» **Exercise goal**:
Your job is to return the whole listing unchanged while skipping its images.

» **Data section**:
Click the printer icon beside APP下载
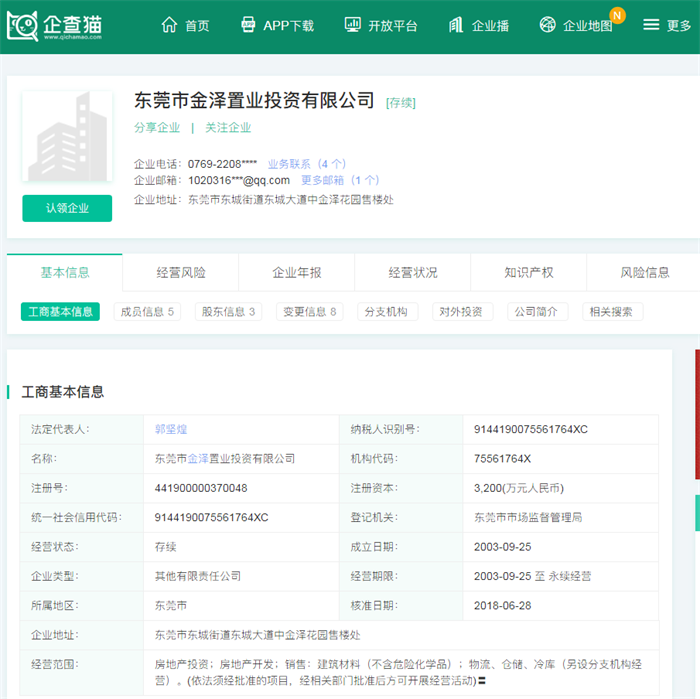This screenshot has width=700, height=699. [x=247, y=26]
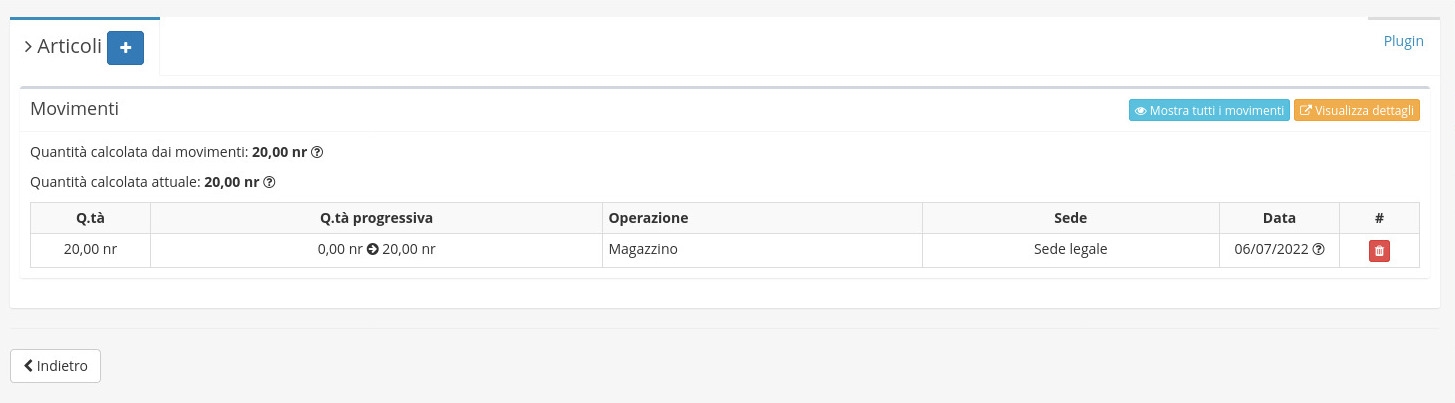Delete the Magazzino movement with the trash icon
This screenshot has width=1455, height=403.
(1379, 251)
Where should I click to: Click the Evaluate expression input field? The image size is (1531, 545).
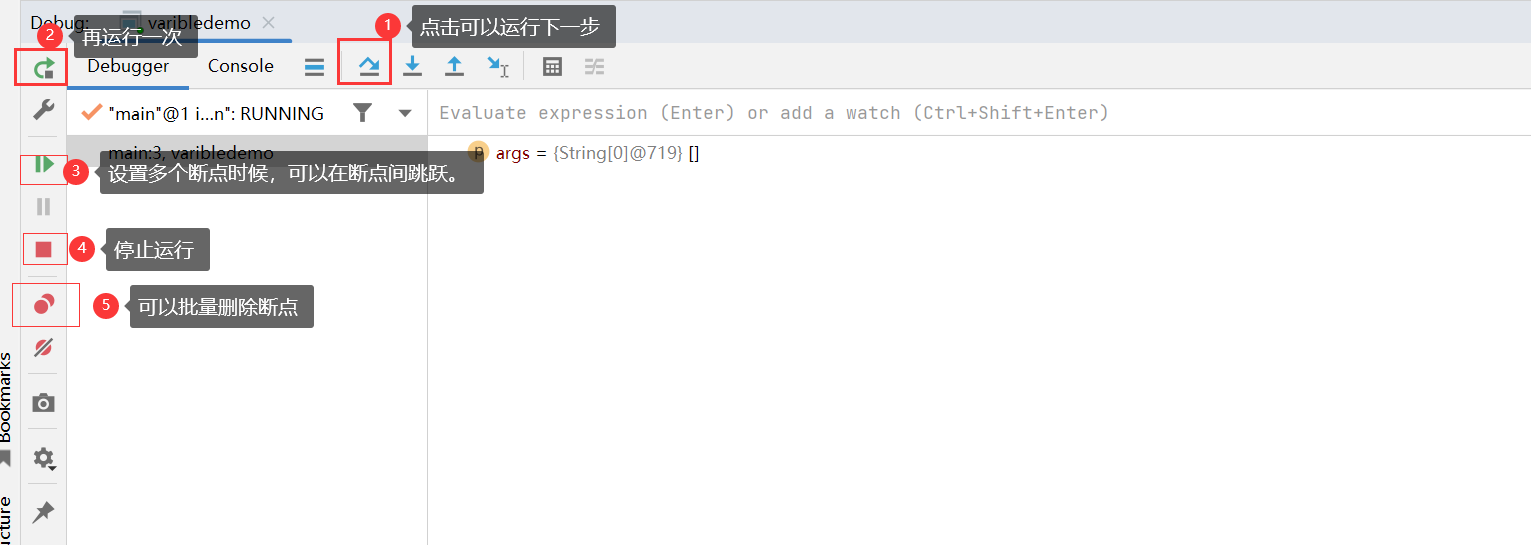(x=980, y=113)
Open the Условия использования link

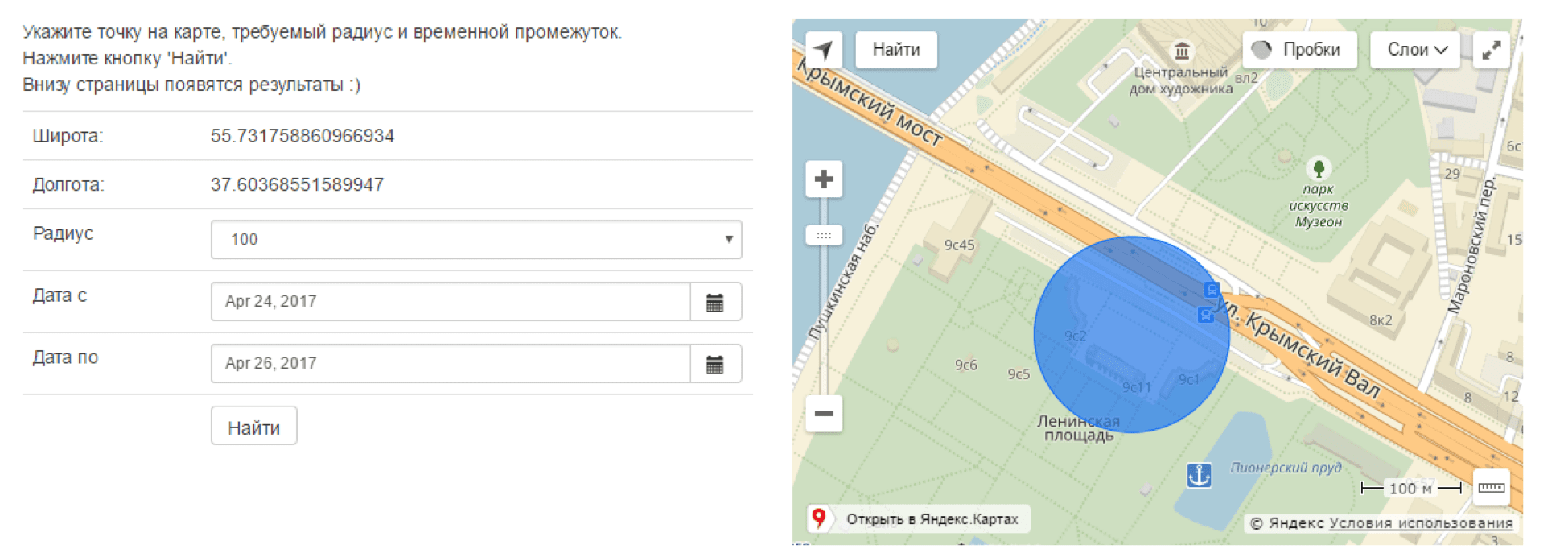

» **Written response**:
Click the printer icon beside APP下载
This screenshot has width=700, height=699. [x=247, y=26]
Delete the Magazzino movement with the trash icon
This screenshot has width=1455, height=403.
(1379, 251)
Where should I click to: Click the Evaluate expression input field? The image size is (1531, 545).
(x=980, y=113)
Open the Условия использования link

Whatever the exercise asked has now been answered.